____ Исходный отрывок
При Василии Шуйском оставались в действии серьезные причины для всеобщего кипения в русском котле.

Смерть Лжедмитрия I ослабила иноземный элемент в столице, но никак не решила проблем, связанных с состоянием военно-служилого класса России. Шуйский смотрелся на троне «честнее» Годунова. Тот поднялся из московской знати второго сорта, если не третьего, а Шуйские всегда стояли на самом верху ее. Но Василий Иванович был одним из аристократов, и он привел к власти одну из партий придворной знати. Другие партии не видели для себя никакого улучшения. Что для них Шуйский? Свой, великий человек, однако… равный прочим «столпам царства», знатнейшим князьям и боярам. Отчего же именно ему быть первым среди равных? Князь Федор Иванович Мстиславский еще, пожалуй, повыше станет, если посчитать по местническим «случаям». А может, и князь Василий Васильевич Голицын. И Черкасские… и Трубецкие где-то рядом… и Романовы… и… Н-да.

Московское государство было до отказа набито умной, храброй, неплохо образованной и яростно честолюбивой знатью. Политические амбиции были у нее в крови, витальной энергии хватало на десяток царств. Русская держава долгое время сдерживала горячий пар боярского властолюбия, распиравший ее изнутри. Но Борис Годунов, при всех его неординарных политических достоинствах, проделал в сдерживающей поверхности слишком большую дыру – указал путь к трону, личным примером «разрешил» рваться к нему без разбора средств… Теперь никакая сила не могла заделать отверстие, оно только расширялось. Каждый новый царь, будь он стократ знатнее Годунова, вызывал у больших вельмож страшный вопрос: «Почему не я?» И коллективное сознание русской знати не знало ответа на этот вопрос.

А снизу, из провинции, шел еще один поток раскаленного честолюбия. Провинциальное дворянство наше еще со времен царя Федора Ивановича было прочно заперто на нижних ступенях служилой лестницы. Никакого хода наверх! Там, наверху, – «родословные люди», их и без того очень много, им самим места не хватает. Семьдесят-восемьдесят родов делят меж собою лучшие чины и должности, еще сотня родов подбирает менее значимые, но всё же «честные» назначения, а остальным – что? Дырку от московской баранки! Эй, господа великородные бояре! – словно кричали аристократам снизу. – Да к чему нам ваша местническая иерархия? Какая нам от нее польза? А не пощекотать ли ее ножичком? Авось, выйдет дырочка, а в ту дырочку войдут люди храбрые, служильцы искусные из дальних городов. Дайте нам московского хлебушка! Нет у нас ни крошечки от сладких пирогов воеводских да думных, так дайте же, дайте, дайте! И шел русский дворянин к Ивану Болотникову, и шел к Истоме Пашкову, и шел к иным «полевым командирам» Великой смуты, осененным «святым» именем «царя Дмитрия Ивановича». Не крестьяне и не казаки составляли основную силу повстанческих армий ранней Смуты, нет. Служилый человек по отечеству шел из дальнего города к Москве, желая силой оружия вырвать повышение по службе, закрытое для него обычаями прежней служилой системы.

При начале Смуты пал великий сакральный идеал Русского царства. Было оно Третьим Римом, Вторым Иерусалимом, а стало Вавилонскою блудней!
________
____ Исходные данные
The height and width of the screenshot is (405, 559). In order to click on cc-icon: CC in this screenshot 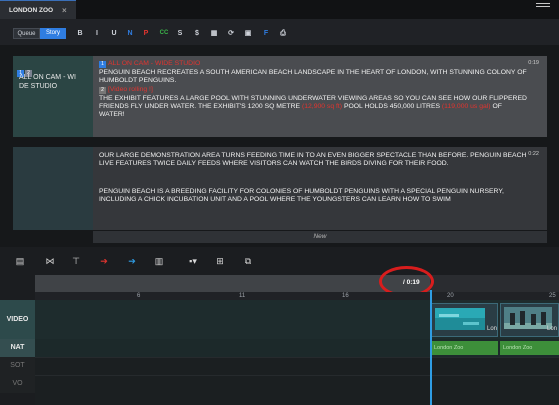, I will do `click(164, 34)`.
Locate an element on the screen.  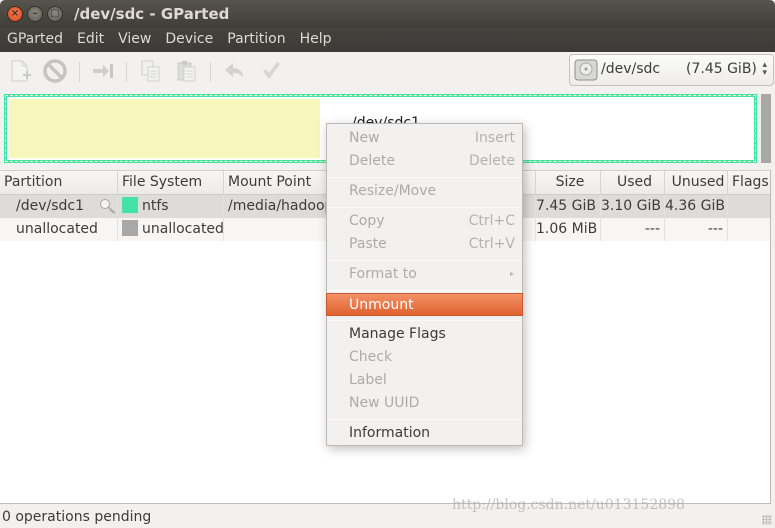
________
**Задания**:
[1] Сколько родов, согласно отрывку о Смуте, делят между собой лучшие чины и должности?
[2] Перескажите отрывок о Смуте в двух предложениях.
[3] Допишите следующую часть отрывка о Смуте, начав сразу после его последней фразы.

**Ответы по заданиям**:
[1] Семьдесят-восемьдесят родов.

[2] При Василии Шуйском другие знатные вельможи не понимали, почему первым среди равных должен быть именно он: Годунов своим примером указал путь к трону, и каждый новый царь вызывал у них вопрос «Почему не я?». Снизу же провинциальное дворянство было заперто на нижних ступенях служилой лестницы и шло к Болотникову, Пашкову и другим вожакам Смуты, чтобы силой оружия добиться повышения по службе.

[3]
Власть государя для всего народа, кроме, быть может, высшего слоя знати, долгое время окружена была священной стеной почтительного отношения. Монарх парил над подданными, монарх был в первую очередь защитником христианства, главным соработником Церкви в великом православном делании, справедливым судией, Божьим слугой на Русской земле. Старая смута середины XV века, когда князья московского дома грызли друг друга, подобно волкам, давно забылась. Но запах новой смуты появился в Московском государстве после того, как у подножия трона началась неприглядная суета. Странная смерть царевича Дмитрия, о которой глава следственной комиссии князь Василий Иванович Шуйский трижды говорил разные вещи: то «несчастный случай», то «чудесное спасение», то «убиен от Годуновых». Странное восшествие на престол царя Бориса. Ну не та у него была кровь! И мнение всей земли, высказанное на Земском соборе, оказалось недостаточным аргументом против смутных настроений. Восстание Расстриги. Убиение царского сына и невенчанного царя Федора Борисовича. А потом и убиение самого Лжедмитрия I. Да кем бы он ни был, а Церковь венчала его как законного государя, и, стало быть, погубление самозванца – преступление против Церкви. Подлая суета, связанная с прекращением старой династии московских Рюриковичей-Даниловичей, а также совершенные ради трона преступления донельзя опустили и сакральность царской власти, и общественный идеал верного служения государю. Еще он сохранялся, но сильно обветшал. Общество чем дальше, тем сильнее развращалось. Соображения простой личной пользы все больше побеждали долг и веру как традиционные основы русской жизни…

Государя Василия Ивановича ждало одно только усиление источников Смуты. Он вышел на неравную борьбу.

Лжедмитрий II, разбив армию Василия Шуйского, летом 1608 года подошел к Москве и осадил ее. По своему лагерю, располагавшемуся в Тушине, он получил прозвище «тушинский вор».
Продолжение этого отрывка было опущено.